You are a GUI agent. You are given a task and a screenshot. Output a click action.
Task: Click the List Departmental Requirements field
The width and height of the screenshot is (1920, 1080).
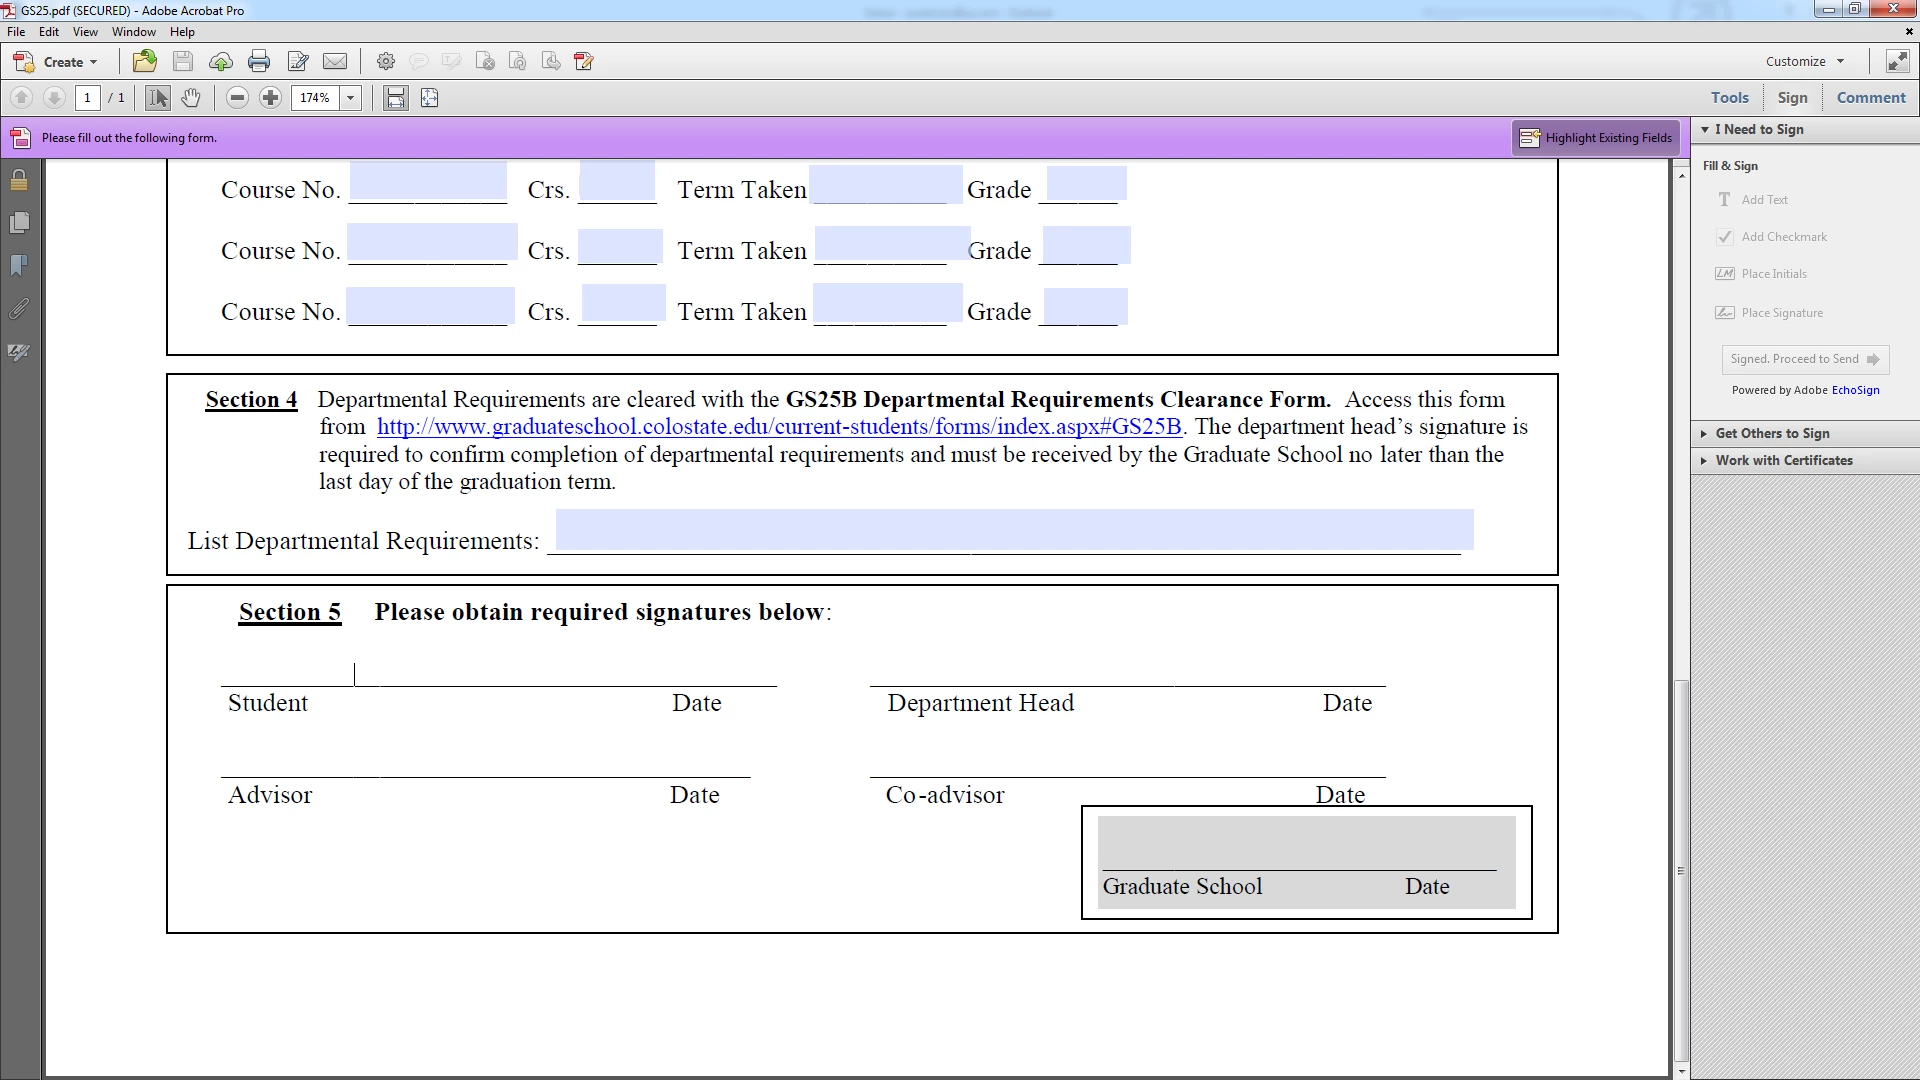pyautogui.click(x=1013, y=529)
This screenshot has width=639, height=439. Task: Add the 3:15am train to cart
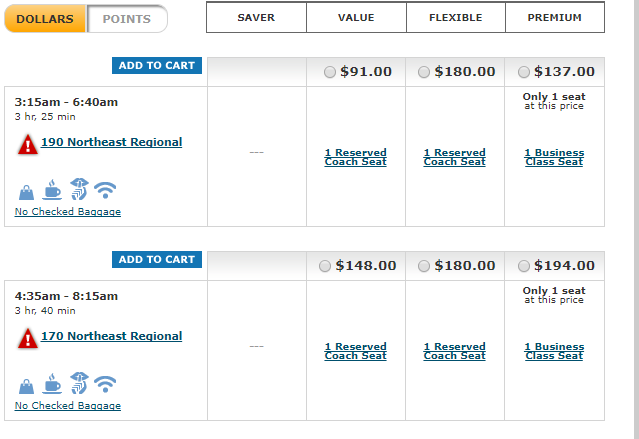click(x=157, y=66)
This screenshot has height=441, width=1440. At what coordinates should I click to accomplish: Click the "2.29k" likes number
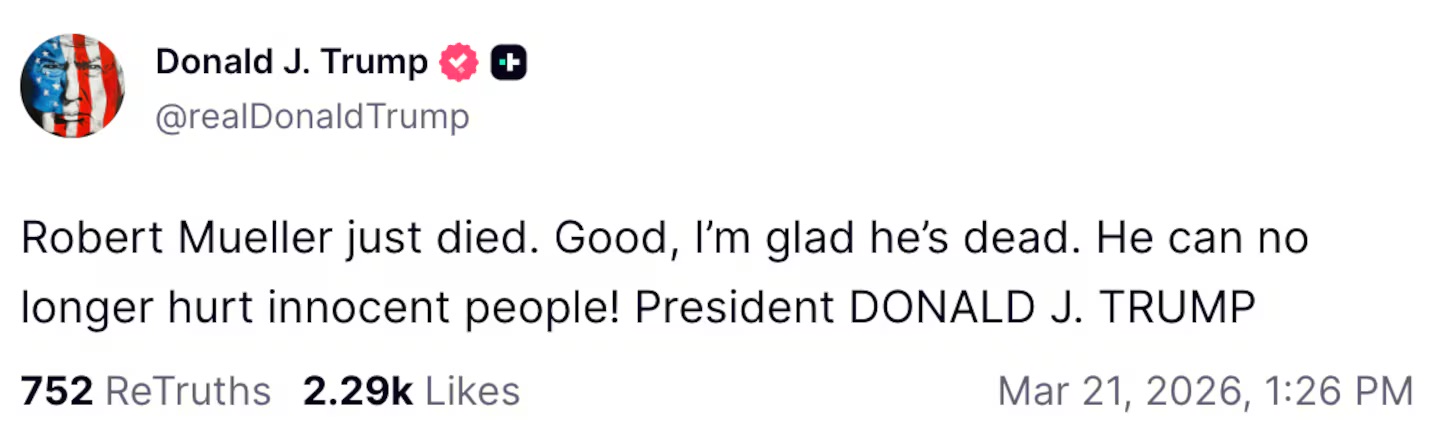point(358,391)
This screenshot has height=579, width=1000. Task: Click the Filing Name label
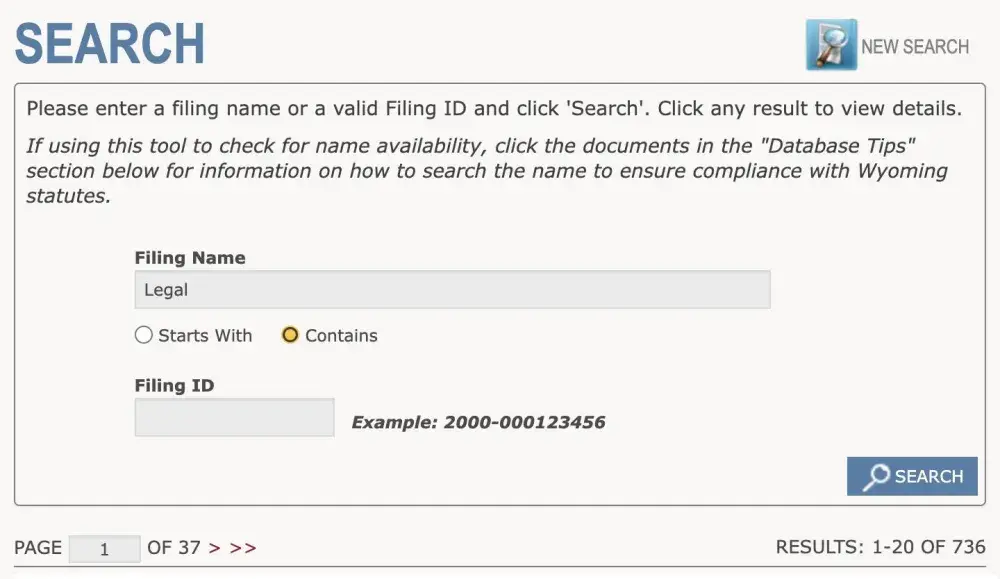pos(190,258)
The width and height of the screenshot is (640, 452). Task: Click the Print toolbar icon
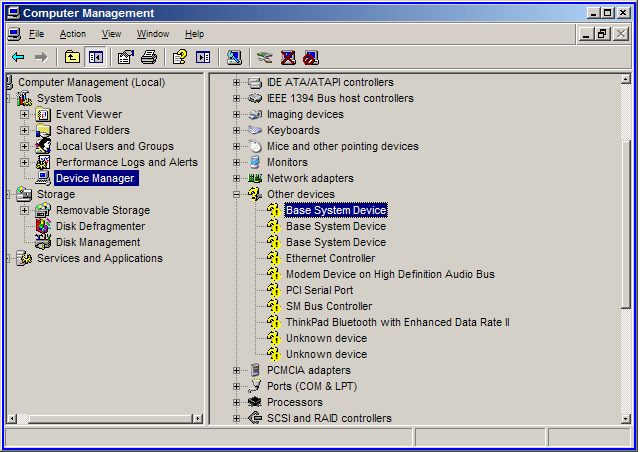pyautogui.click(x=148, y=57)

= = =

Set exercise
Render every line of the data above as a JSON list of strings, with one string per line and blank lines dropped. Leave out the pictures.

Reply to the task
[
  "You are a GUI agent. You are given a task and a screenshot. Output a click action.",
  "Task: Click the List Departmental Requirements field",
  "The width and height of the screenshot is (1920, 1080).",
  "pyautogui.click(x=1013, y=529)",
  "This screenshot has width=639, height=439. Task: Add the 3:15am train to cart",
  "click(x=157, y=66)",
  "This screenshot has height=441, width=1440. At what coordinates should I click to accomplish: Click the \"2.29k\" likes number",
  "point(358,391)",
  "This screenshot has height=579, width=1000. Task: Click the Filing Name label",
  "pos(190,258)",
  "The width and height of the screenshot is (640, 452). Task: Click the Print toolbar icon",
  "pyautogui.click(x=148, y=57)"
]